Asset Protection Attorney for California
It is safe to say that residents of California probably need comprehensive asset protection plans more than residents of over states. If you have any questions, contact an asset protection attorney, because only then can you be sure to safely navigate the law and obtain the most comprehensive asset protection plan available. Please keep in mind that the facts and figures discussed in this article may be dated, as laws are constantly changing.
how can my father hide his assets and apply for Medicaid for long term care … he is 88 years old and in and out of rehab after surgery … They say he has too many savings accounts exceeding the required amount of assets to qualify for Medicaid…He lives in Columbus…Ohio
John, I am sorry your father has experienced these difficulties. There are Medicaid trusts that can be used to help your father qualify for long term care benefits.
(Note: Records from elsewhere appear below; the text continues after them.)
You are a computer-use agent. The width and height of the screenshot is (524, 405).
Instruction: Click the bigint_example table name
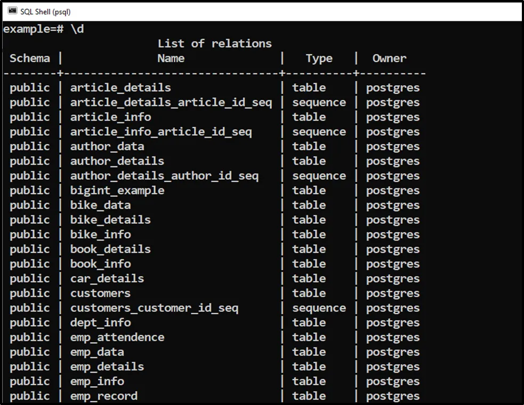(x=117, y=190)
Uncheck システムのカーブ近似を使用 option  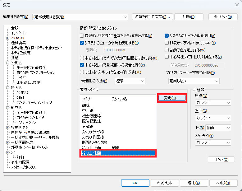[167, 36]
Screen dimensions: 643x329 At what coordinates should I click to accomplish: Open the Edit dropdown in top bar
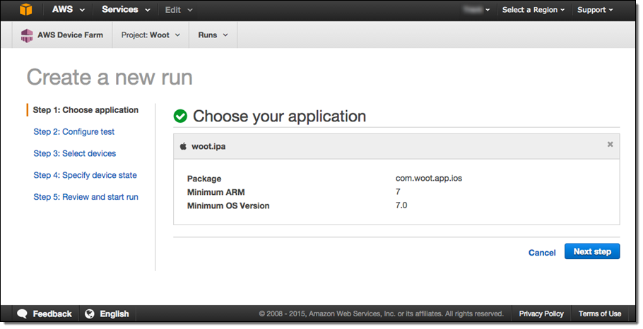point(178,10)
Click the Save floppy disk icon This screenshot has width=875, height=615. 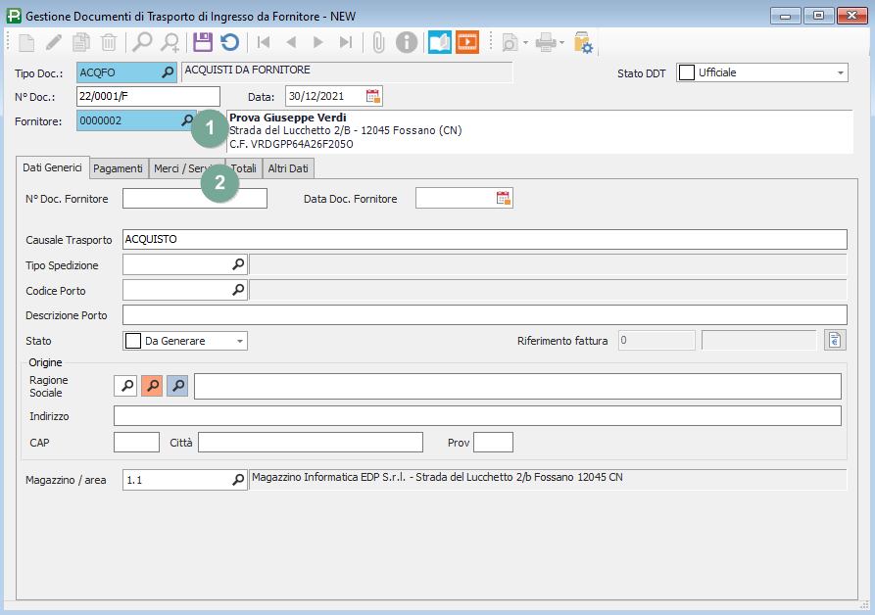pos(203,42)
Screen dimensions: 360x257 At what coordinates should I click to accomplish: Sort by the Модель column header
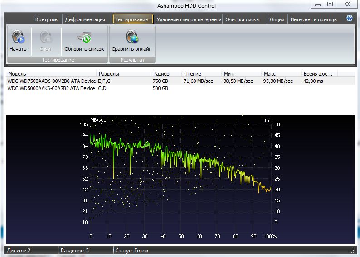(17, 73)
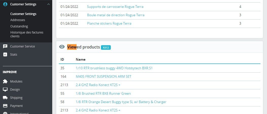
Task: Open Planche stickers Rogue Terra link
Action: [109, 24]
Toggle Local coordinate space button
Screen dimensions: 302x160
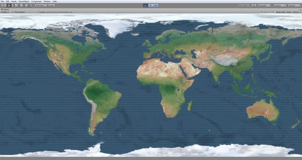[x=50, y=6]
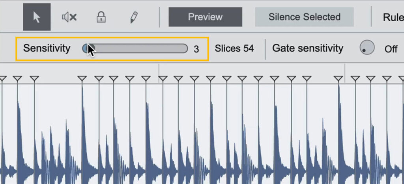The width and height of the screenshot is (404, 184).
Task: Select the mute speaker tool
Action: pos(69,17)
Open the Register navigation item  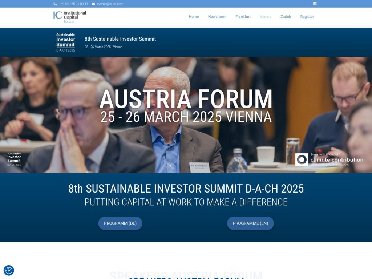(x=307, y=17)
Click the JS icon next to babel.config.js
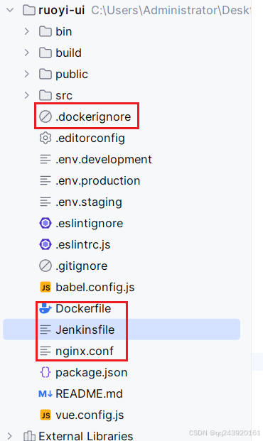Image resolution: width=263 pixels, height=441 pixels. point(45,287)
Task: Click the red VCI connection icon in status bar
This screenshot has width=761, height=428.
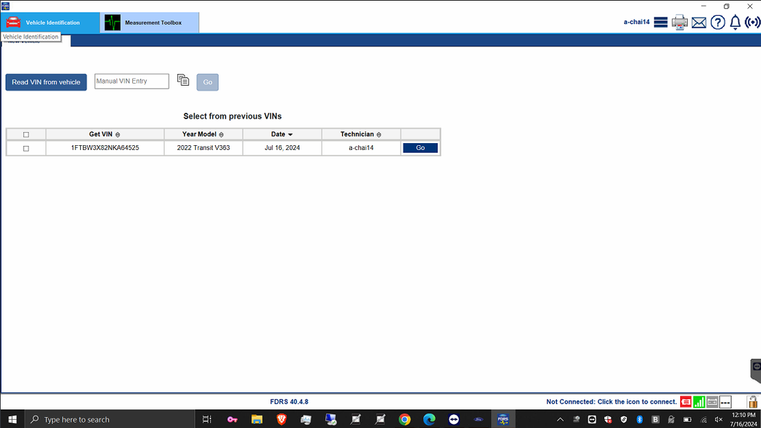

If he is married, he probably has more options than if he is single. If he is a veteran and served during certain times of military conflict (WWII, Korea, Viet Nam, etc) then there are other VA benefits he may also qualify for. What you should seek is an “Elder Law” attorney locally who can explain the various options for obtaining benefits. Often times when giving away assets to qualify for Medicaid benefits, there is a “look-back” period of ineligibility that is created, but benefits are ultimately available after this period has passed. The rules are technical, so consultation with a local attorney is highly recommended.